I heartily recommend Rod Dreher’s thoughts elsewhere on the site about the quandries of end-of-life care. I think I end up roughly where he is – that you need to know when to forego extraordinary interventions and let nature take its course, but that you also don’t want to put doctors in a position of prescribing poison (even if you don’t have a religious objection to suicide, the conflict with the doctor’s central mission is obvious, as is the conflict-of-interest at the insurance company level).
On a personal level, I have an absolute horror of dealing with these questions. I am fortunate to have one grandmother still living, at 96, but at that advanced age we all know the end could come any time. My grandmother lives with my mother now – I’m going to visit her this evening, as it happens – and she is acutely aware of herself as a burden. I can tell her over and over that she isn’t, that we love having her around for as long as she’s granted, that, in fact, she’s lucky not to be seriously demented, not to be in serious pain, but it doesn’t make much of an impression. She’s hanging on, but she doesn’t know why – and she gets very depressed. My other grandmother also lived into her 90s. By the end, she was virtually unable to move, and in constant pain; she lived like that for months. It’s not the way anybody wants to go.

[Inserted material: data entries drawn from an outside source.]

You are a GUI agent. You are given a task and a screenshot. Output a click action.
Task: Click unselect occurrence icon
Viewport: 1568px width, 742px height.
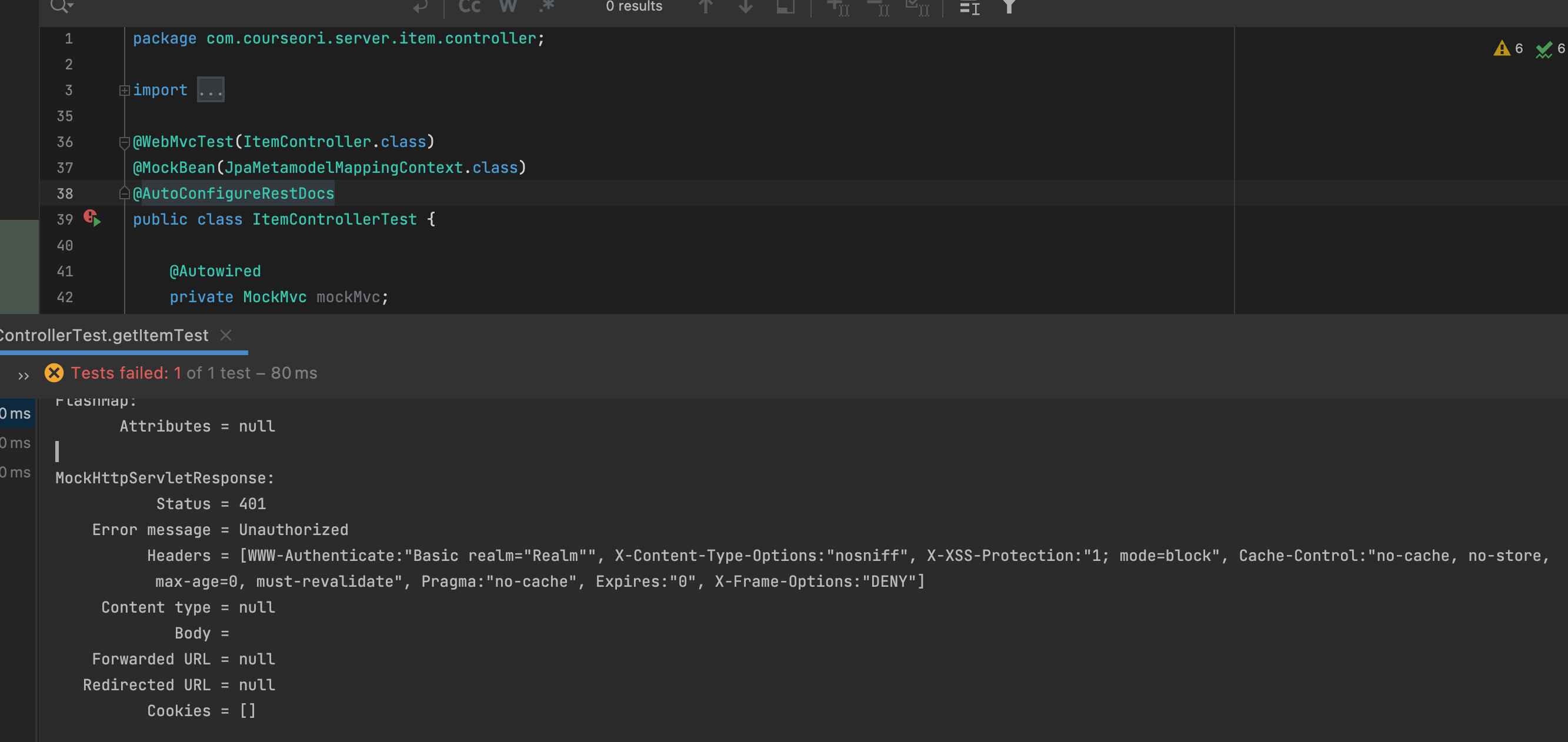pos(878,7)
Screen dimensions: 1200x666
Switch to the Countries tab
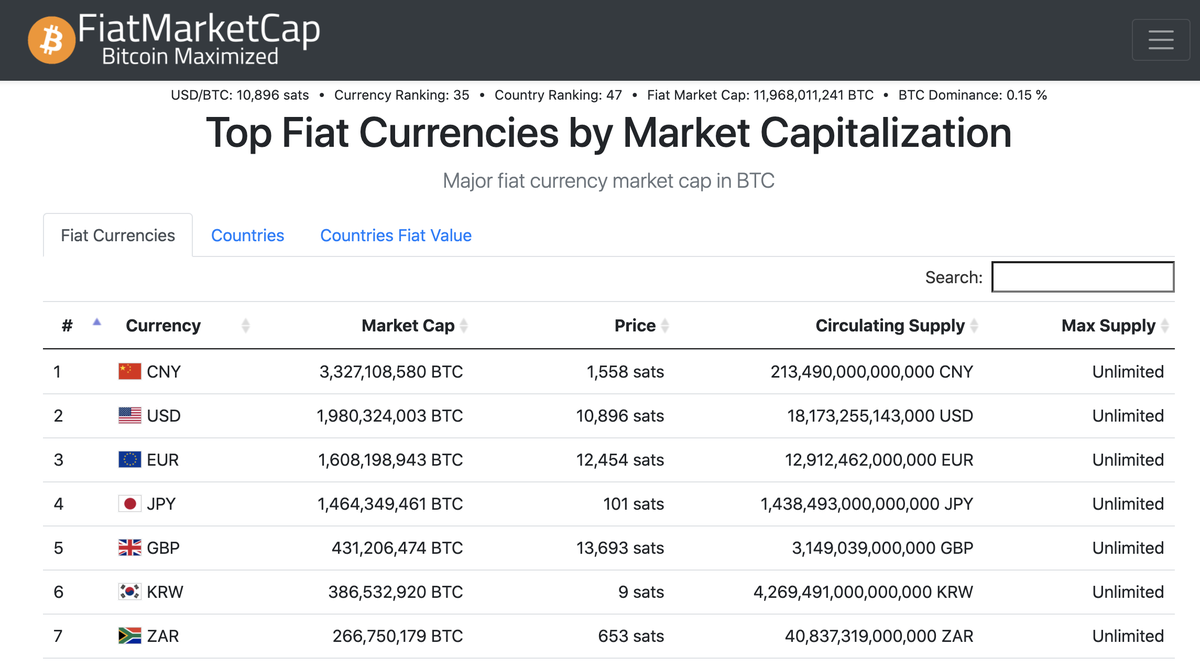coord(247,235)
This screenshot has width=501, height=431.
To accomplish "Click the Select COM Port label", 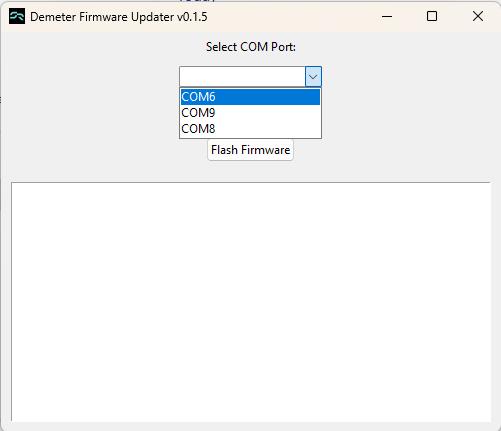I will 251,47.
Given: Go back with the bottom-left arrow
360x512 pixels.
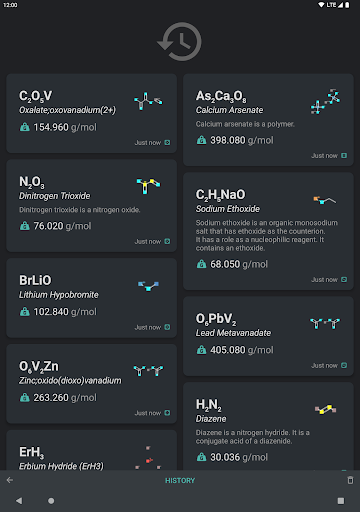Looking at the screenshot, I should 10,480.
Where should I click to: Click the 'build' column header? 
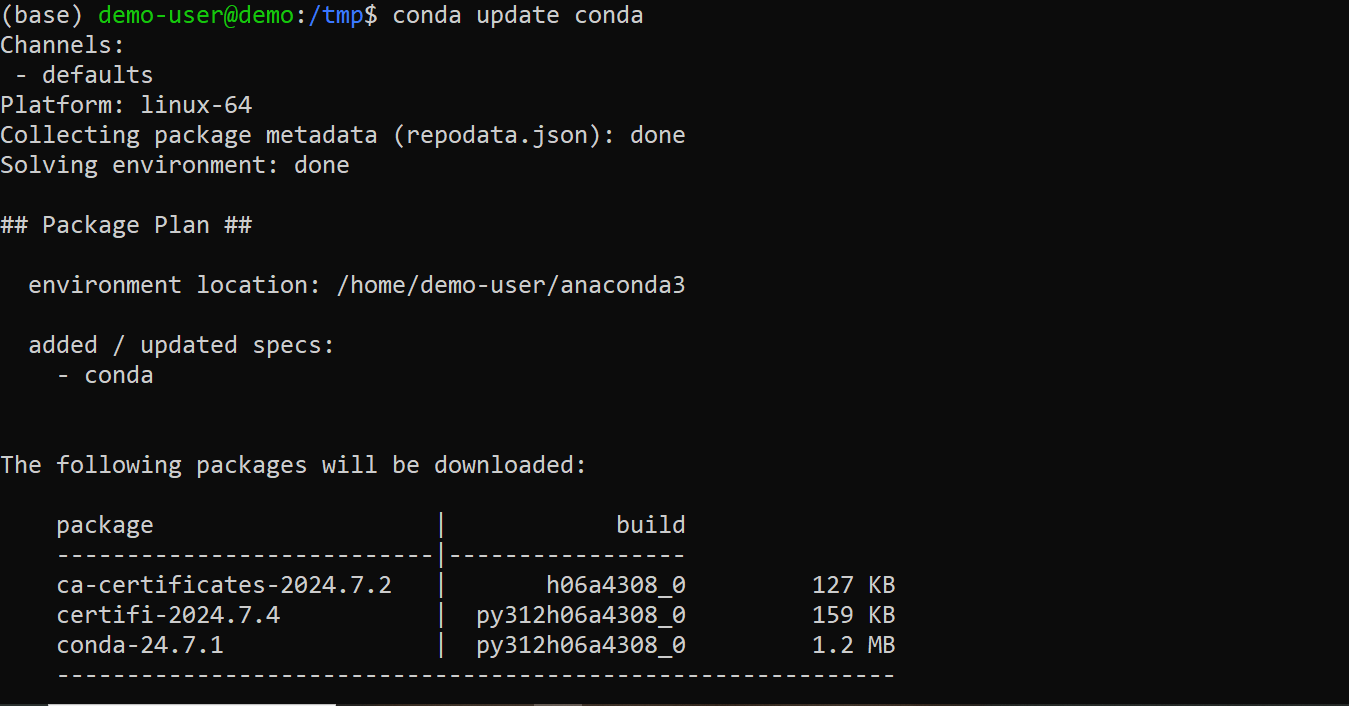[x=651, y=525]
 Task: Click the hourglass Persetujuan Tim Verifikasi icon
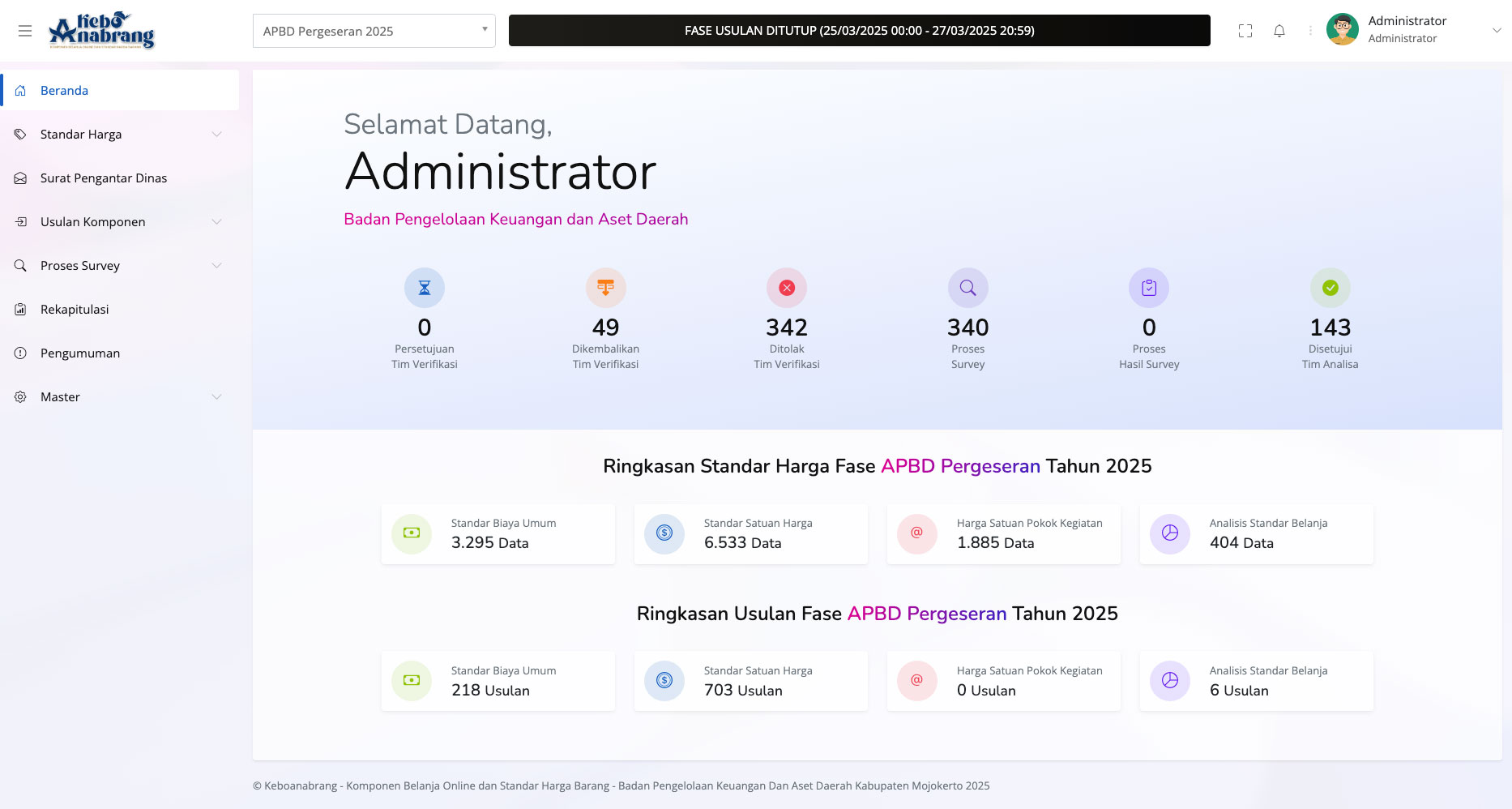coord(425,288)
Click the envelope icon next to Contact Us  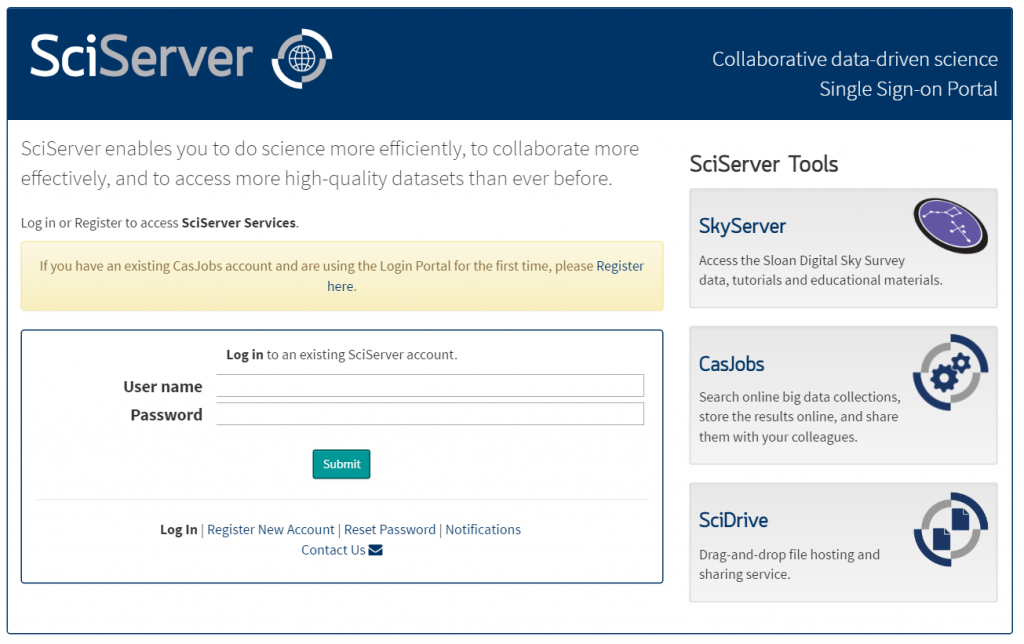pos(374,549)
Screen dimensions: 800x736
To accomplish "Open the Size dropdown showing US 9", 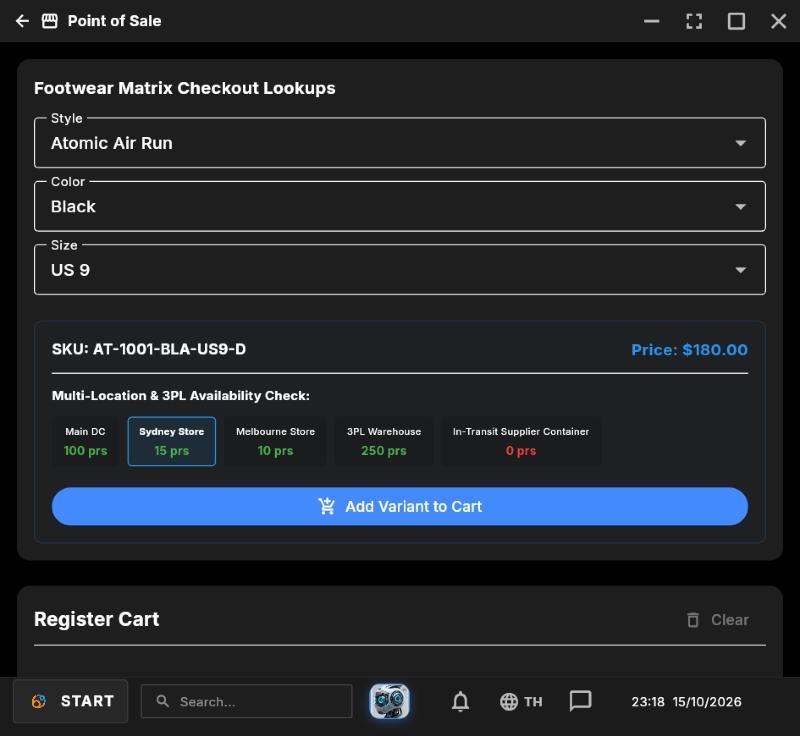I will click(399, 270).
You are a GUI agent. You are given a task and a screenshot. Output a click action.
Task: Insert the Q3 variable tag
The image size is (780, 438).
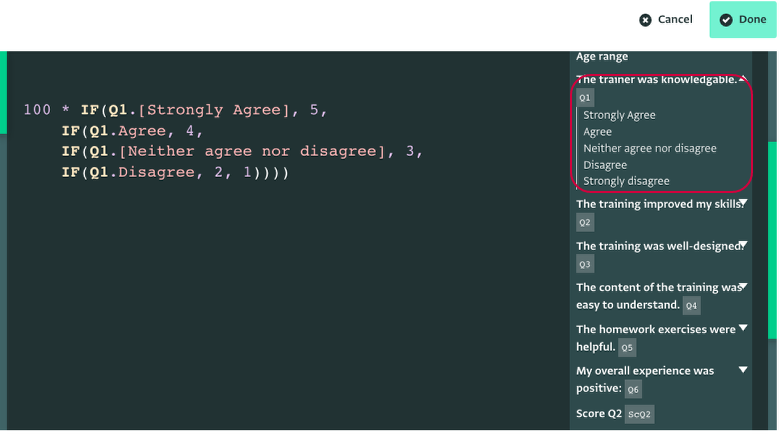click(585, 264)
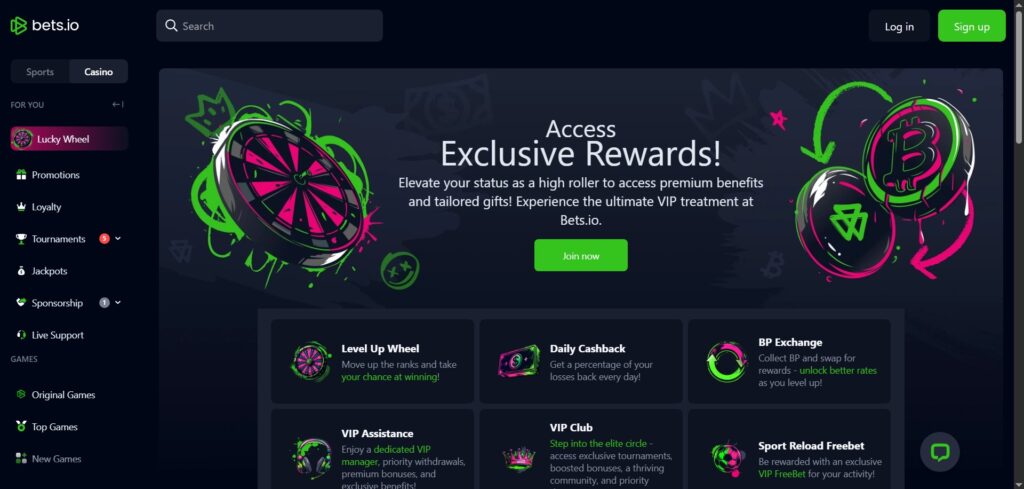Expand the Sponsorship submenu chevron
The width and height of the screenshot is (1024, 489).
coord(118,303)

But I have to ask: as a policy matter, isn’t any serious look at end-of-life an argument for the hated “death panels?” Not for euthanasia or anything like that, but for some kind of cost-benefit analysis applied to what end-of-life care is covered.
Nobody is going to want to hear, about her mother – or about herself – that her coronary bypass surgery isn’t covered. But nobody wants to hear she’s going to die either. Resources are not infinite. They have to be allocated somehow. If everybody’s insurance covers extraordinary interventions near the end of life, then insurance companies have to price insurance on the assumption that these interventions will, frequently, be made. And we pay for that now. Bringing the government into the picture changes things not at all: either way, we, collectively, pay for a right to care that we may wind up regretting getting.
I don’t know the ethical answer to this question. But the numbers are going to dictate coming to some kind of answer. Either we cover everything for everybody – and we all pay for it, and forego other goods; or we cover less than everything – and some people die wishing they could afford to prolong their life a bit more.
Ross Douthat is right that talk of suicide and euthanasia is “less a real solution than another manifestation of the very problem” of our ability to prolong life beyond reason. But, as so often, a voluntary solution – we should all have more “courage” – doesn’t pay the bills. Shouldn’t we be forced to confront the costs of our choices, somehow? And how could we do that in an ethical manner?